Une pathologie aussi corrosive laisse des traces physiques que Camille accepte avec une résilience teintée d’humour : "Je ne sais pas si les taches que j’ai sur le corps partiront un jour. Mais tant pis, c’est comme ça, ça ne me pose plus de problème de ressembler à un dalmatien."

AfterMyLyell, un blog pour "donner un sens à ce qui n’en a pas"

Pendant ses heures les plus sombres, Camille a cherché du réconfort dans les témoignages d’anciens patients. Rapidement, elle s’est heurtée à un grand vide, parsemé çà et là de rares retours d’expérience désastreux voire démoralisants.

"On n’a pas le droit de laisser ceux qui souffrent livrés à eux-mêmes avec des questions plein la tête", s’insurge-t-elle, avant d’ajouter : "Il fallait que je trouve un moyen de m’exprimer, pour moi, pour les autres qui vivront le même chose, pour leur dire qu’on peut se relever. Que la vie ne s’arrête pas toujours après un Lyell."

Déterminée à partager ce qu'il lui arrive plutôt que de s'isoler, Camille lance AfterMyLyell un blog à son image sur fond de rose pastel et d'arrière-plan à pois. "J'ai voulu donner du sens à ce qui n'en a pas." Une interface intimiste dans laquelle défilent des photos "choc" de son calvaire se mêlant à un flot de proverbes inspirants, positifs. Elle met subtilement en perspective le récit de sa crise et quelques selfies sur lesquels elle apparaît tout sourire, apprêtée, plus vivante que jamais.

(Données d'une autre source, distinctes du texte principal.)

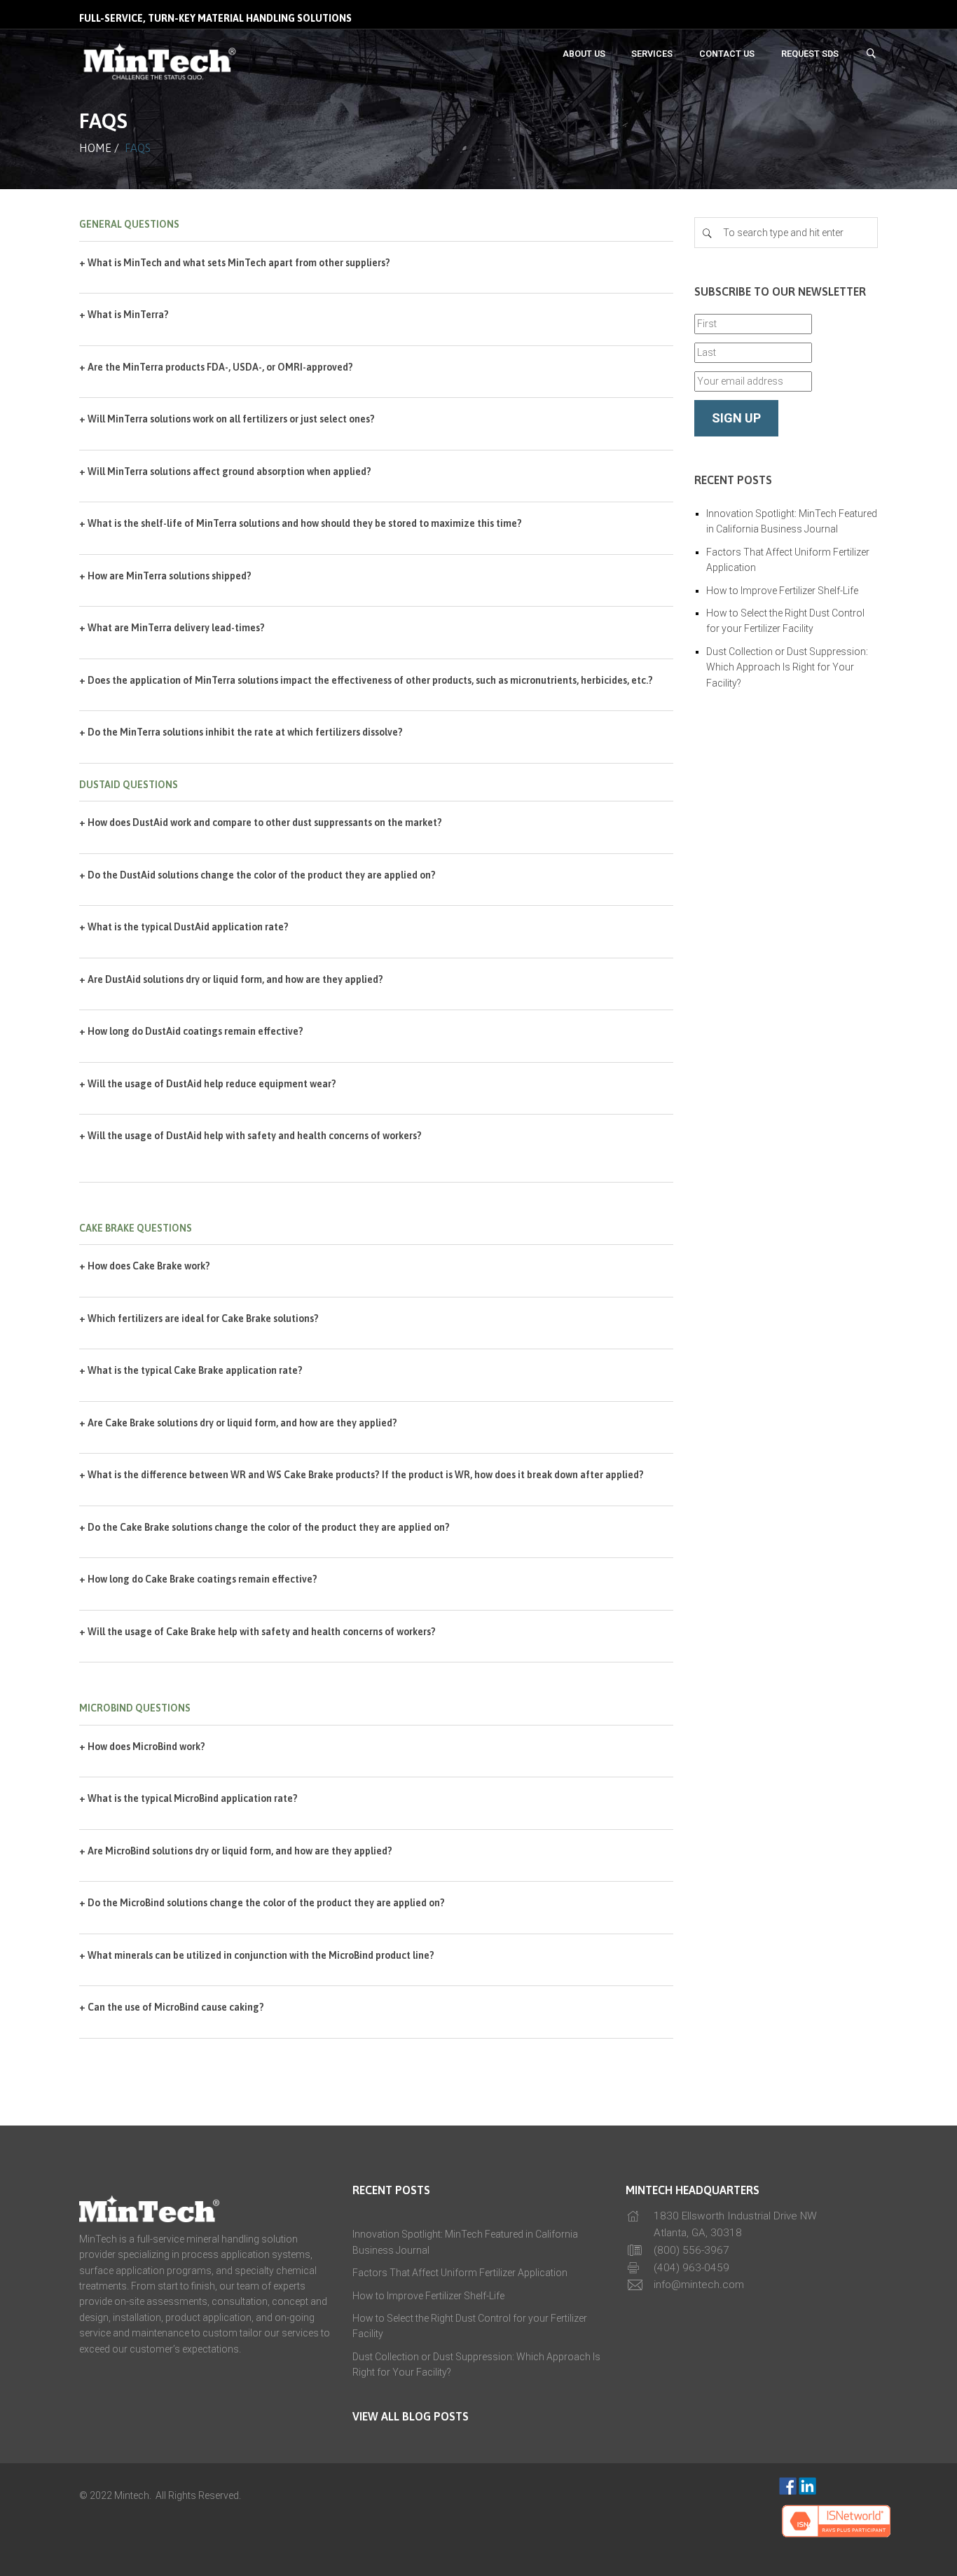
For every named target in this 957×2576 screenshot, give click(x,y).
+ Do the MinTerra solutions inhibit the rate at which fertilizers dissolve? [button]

Ligne après ligne, cette rescapée pas comme les autres se raconte dans des articles pratiques et surtout, informatifs. Tous les sujets y passent : la douche, les passe-temps, les phrases à éviter... Un exutoire salvateur qu’elle compte bien faire évoluer en donnant de plus en plus la parole aux autres victimes. 

Dans une dernière confession, Camille souffle : "Aujourd’hui je me sens belle. C’est triste de devoir traverser tant d’épreuves pour réussir à s’aimer." Avant de conclure, optimiste : "La maladie nous prend beaucoup, mais je vous assure que la vie nous rend tout et plus encore."